:: 本文 ::
----------
😺

pyscnを利用して綺麗なコードを目指してみよう

に公開1

今回はpyscnを使ってPythonコードの状態を分析する方法を調べてみました。

pyscnとは?

pyscnはPython Code Quality Analyzerということで、Pythonコードの品質を検知するためのツールになります。特徴としては以下があるようです。

  • CFGベースのデッドコード検知: if/elseなどで到達しないコードがあるか検知
  • APTEDとLSHによるクローン検知: ツリー編集距離によるリファクタリング対象の特定
  • Coupling metrics (CBO): アーキテクチャの品質及びモジュールの依存関係の追跡
  • 関数の複雑さ分析: 分解が必要な関数を発見する

要は実装されているが不必要なものであったり、必要以上に複雑になってしまっている部分を発見したりできるということです。より詳しくは公式GitHubをぜひご覧ください。

https://github.com/ludo-technologies/pyscn

早速使ってみる

インストール

インストール方法は以下が提供されています。私はuvを利用してツールとしてインストールしました。

# Install with pipx (recommended)
pipx install pyscn

# Or with uv
uv tool install pyscn

検知を実行してみる!

それでは早速検知してみます。今回は昨日公開したcuMLとscikit-learnの比較をした記事で利用したコードを対象にしてみます。以下のコードではアクセスされる場所はない、カバレッジは100%になるようなコードになっています。

cuml_sklearn_comp.py
import time
from tqdm import tqdm
import matplotlib.pyplot as plt
from sklearn.svm import SVC as SKSVC
from cuml.svm import SVC as CUMLSVC
from sklearn.neighbors import KNeighborsClassifier as SKKNeighborsClassifier
from cuml.neighbors import KNeighborsClassifier as CUMLKNeighborsClassifier
from sklearn.ensemble import RandomForestClassifier as SKRandomForestClassifier
from cuml.ensemble import RandomForestClassifier as CUMLRandomForestClassifier
from sklearn.datasets import make_classification
from sklearn.metrics import accuracy_score
from cuml.model_selection import train_test_split


def create_dataset(n_samples, n_features, n_classes):
    X, y = make_classification(
        n_classes=n_classes, n_features=n_features, n_samples=n_samples, random_state=0
    )

    X_train, X_test, y_train, y_test = train_test_split(X, y, random_state=0)
    return X_train, X_test, y_train, y_test


params = {"max_depth": 10}
skrf = SKRandomForestClassifier(**params)
cumlrf = CUMLRandomForestClassifier(**params)

params = {"n_neighbors": 10}
skknn = SKKNeighborsClassifier(**params)
cumlknn = SKKNeighborsClassifier(**params)


params = {"C": 1.1}
sksvc = SKSVC(**params)
cumlsvc = CUMLSVC(**params)


elapsed_times = {
    "rf": {"sklearn": [], "cuml": []},
    "knn": {"sklearn": [], "cuml": []},
    "svc": {"sklearn": [], "cuml": []},
}
accuracies = {
    "rf": {"sklearn": [], "cuml": []},
    "knn": {"sklearn": [], "cuml": []},
    "svc": {"sklearn": [], "cuml": []},
}
n_samples = (1_000, 10_000, 100_000)
----------
出典レコード
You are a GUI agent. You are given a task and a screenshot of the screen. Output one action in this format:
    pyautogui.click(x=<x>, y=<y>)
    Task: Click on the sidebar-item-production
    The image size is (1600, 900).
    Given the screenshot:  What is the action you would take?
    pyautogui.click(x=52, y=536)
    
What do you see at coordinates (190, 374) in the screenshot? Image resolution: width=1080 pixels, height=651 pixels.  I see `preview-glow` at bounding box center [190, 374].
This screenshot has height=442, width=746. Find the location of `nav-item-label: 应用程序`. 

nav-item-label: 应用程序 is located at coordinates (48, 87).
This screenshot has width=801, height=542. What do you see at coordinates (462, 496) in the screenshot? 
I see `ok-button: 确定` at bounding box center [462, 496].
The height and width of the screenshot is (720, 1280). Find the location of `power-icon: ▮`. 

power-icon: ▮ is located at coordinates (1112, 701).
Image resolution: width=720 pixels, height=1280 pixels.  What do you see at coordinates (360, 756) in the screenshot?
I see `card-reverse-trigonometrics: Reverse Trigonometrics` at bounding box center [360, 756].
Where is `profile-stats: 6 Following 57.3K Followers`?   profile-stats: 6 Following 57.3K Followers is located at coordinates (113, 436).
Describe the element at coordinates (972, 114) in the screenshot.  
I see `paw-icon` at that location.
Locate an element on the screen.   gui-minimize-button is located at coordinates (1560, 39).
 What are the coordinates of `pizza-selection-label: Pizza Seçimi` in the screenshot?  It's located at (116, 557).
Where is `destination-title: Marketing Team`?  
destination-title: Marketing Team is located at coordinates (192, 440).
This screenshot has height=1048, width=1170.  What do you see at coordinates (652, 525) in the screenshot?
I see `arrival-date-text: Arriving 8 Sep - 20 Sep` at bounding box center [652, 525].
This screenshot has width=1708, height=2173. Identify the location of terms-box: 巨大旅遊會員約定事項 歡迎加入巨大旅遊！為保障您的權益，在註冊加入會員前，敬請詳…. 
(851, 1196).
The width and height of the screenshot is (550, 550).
----------
:: 課題について ::
pyscnを紹介する記事の続きを、最後に示された行の直後から書き進めてください。

:: 課題の解答 ::
model_params = {
    "rf": {"max_depth": 5},
    "knn": {"n_neighbors": 10},
    "svc": {"C": 1.1},
}
model_classes = {
    "rf": {
        "sklearn": SKRandomForestClassifier,
        "cuml": CUMLRandomForestClassifier,
    },
    "knn": {
        "sklearn": SKKNeighborsClassifier,
        "cuml": CUMLKNeighborsClassifier,
    },
    "svc": {
        "sklearn": SKSVC,
        "cuml": CUMLSVC,
    },
}

for _n_samples in tqdm(n_samples):
    X_train, X_test, y_train, y_test = create_dataset(
        _n_samples, n_features=10, n_classes=2
    )

    for model_name, _model_params in tqdm(model_params.items(), leave=False):
        sklearn_model = model_classes[model_name]["sklearn"](**_model_params)
        cuml_model = model_classes[model_name]["cuml"](**_model_params)

        # sklearnでモデル学習
        st = time.time()
        sklearn_model.fit(X_train, y_train)
        predict = sklearn_model.predict(X_test)
        accuracy = accuracy_score(y_test, predict)
        et = time.time()
        accuracies[model_name]["sklearn"].append(accuracy)
        elapsed_times[model_name]["sklearn"].append(et - st)

        # cuMLでモデル学習
        st = time.time()
        cuml_model.fit(X_train, y_train)
        predict = cuml_model.predict(X_test)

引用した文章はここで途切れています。